When N is 0 (the default), all virtual addresses are mapped using TTBR0. With N in the range 1-7, the hardware looks at the most significant bits of the virtual address. If the N most significant bits are all zero, TTBR0 is used, otherwise TTBR1 is used.

For example, if N is set to 7, any address in the bottom 32MB of memory will use TTBR0 and the rest of memory will use TTBR1. As a result, the application-specific translation table pointed to by TTBR0 will contain only 32 entries (128 bytes). The global mappings are in the table pointed to by TTBR1 and only one table must be maintained.

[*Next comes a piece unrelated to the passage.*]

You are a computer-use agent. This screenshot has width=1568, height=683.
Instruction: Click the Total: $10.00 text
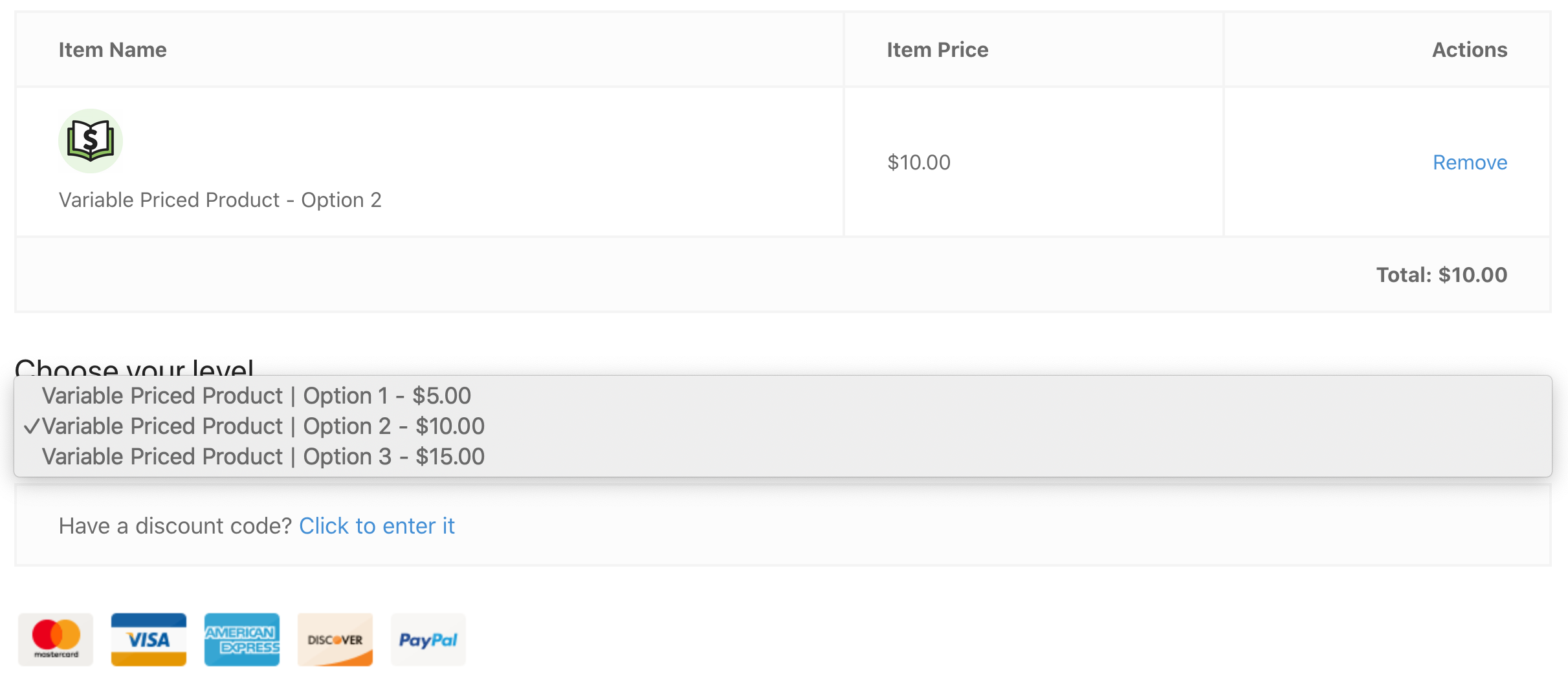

When these features are used, a context switch will typically require the operating system to change the TTBR0 and ASID values, using CP15 instructions. However, as these are two separate, non-atomic operations, some care is required to avoid problems associated with speculative accesses occurring using the new value of one register together with the older value of the other. OS programmers making use of these features should become familiar with the sequences recommended for this purpose in the *ARM Architecture Reference Manual*.

# 9.7.3 The Fast Context Switch Extension

The *Fast Context Switch Extension* (FCSE) was added to the ARMv4 architecture but has been deprecated since ARMv6. It enabled multiple independent tasks to run in a fixed, overlapping area at the bottom of the virtual memory space without having to clean the cache or TLB on a context switch. It did this by modifying virtual addresses by substituting a process ID value into the top seven bits of the virtual address (but only if that address lay within the bottom 32MB of memory). Some ARM documentation distinguishes *Modified Virtual Addresses* (MVA) from *Virtual Addresses* (VA). This distinction is useful only when the FCSE is used.